### Page
================

A triple-lens camera and a reliable battery are usually features you’d find in high-end flagship smartphones, but thankfully the growing trend of refining mid-range phones is changing all that.
After dominating smartphone photography this year with the brilliant Huawei P30 Pro, the company wasted very little time at offering a cost effective option that focuses on providing plenty of value. Released earlier this year, the Huawei Y9 Prime has gone head-to-head with the Google Pixel 3a in the more modest price category, and it sports several distinctive features which help it compete.
An eye-catching 6.59″ screen, with a FHD+ LCD Full View panel may be a bit oversaturated at times, but ensures that pretty much everything looks gorgeous on display. A 1080×2340 resolution sure helps with that, but the main thing of note here is the (almost) edge-to-edge screen with very thin bezels on the top and sides. Seeing as bezels and notches are, oddly, the most highly debated feature (or eyesore) of phones, Huawei have made the crowd-pleasing move of offloading most of this real estate to a pop-up front-facing camera. This eliminates the need for any type of notch so there’s no awkward patch when streaming content.
Although it lacks the depth and contrast of a more high-end screen like AMOLED, there’s nothing here that would suggest any shortcuts or cheap tricks involved to lower the costs. Huawei are, admirably, concerned with providing value here – this is one of the best displays in this price range you’ll find, anywhere.
Of course, the pop-up camera has its own issues. I would personally rather a dew-drop notch then have to worry about a little robotic carriage staying functional throughout the life of the phone. You’ll have to take extra care of this thing, and ensure no dust gets in the motorised carriage.

================

### Collected data
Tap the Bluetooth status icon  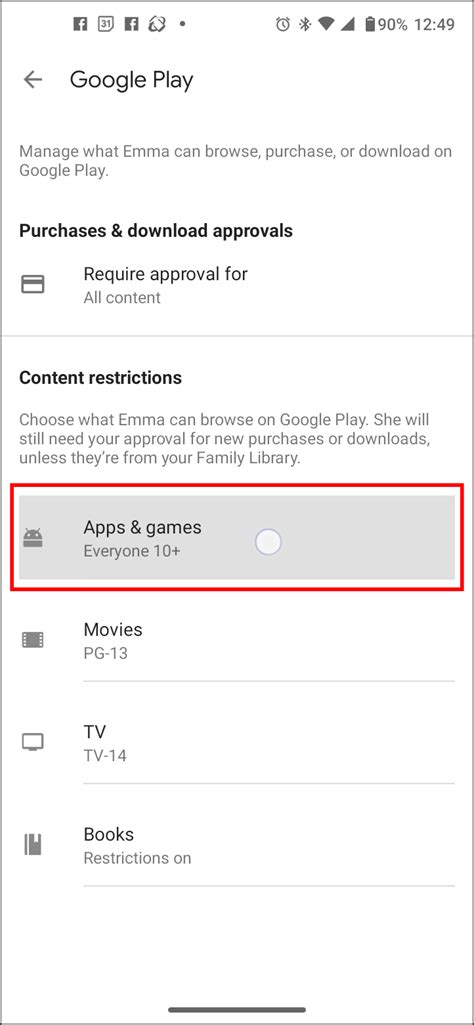304,25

================

### Exercises to complete
- 1) Answer these questions from the phone review:
(a) What is the screen size of the Huawei Y9 Prime?
(b) Which phone has the Y9 Prime competed with in the more modest price category?
(c) What would the reviewer rather have than the pop-up camera?
- 2) Please update the phone review by writing out the part starting with "A triple-lens camera" and going on through "help it compete.", with "mid-range" replaced by "budget".
The data comes from a different source than the phone review.

### Answers to each task
- 1)
(a) 6.59″
(b) The Google Pixel 3a
(c) A dew-drop notch

- 2)
A triple-lens camera and a reliable battery are usually features you’d find in high-end flagship smartphones, but thankfully the growing trend of refining budget phones is changing all that.
After dominating smartphone photography this year with the brilliant Huawei P30 Pro, the company wasted very little time at offering a cost effective option that focuses on providing plenty of value. Released earlier this year, the Huawei Y9 Prime has gone head-to-head with the Google Pixel 3a in the more modest price category, and it sports several distinctive features which help it compete.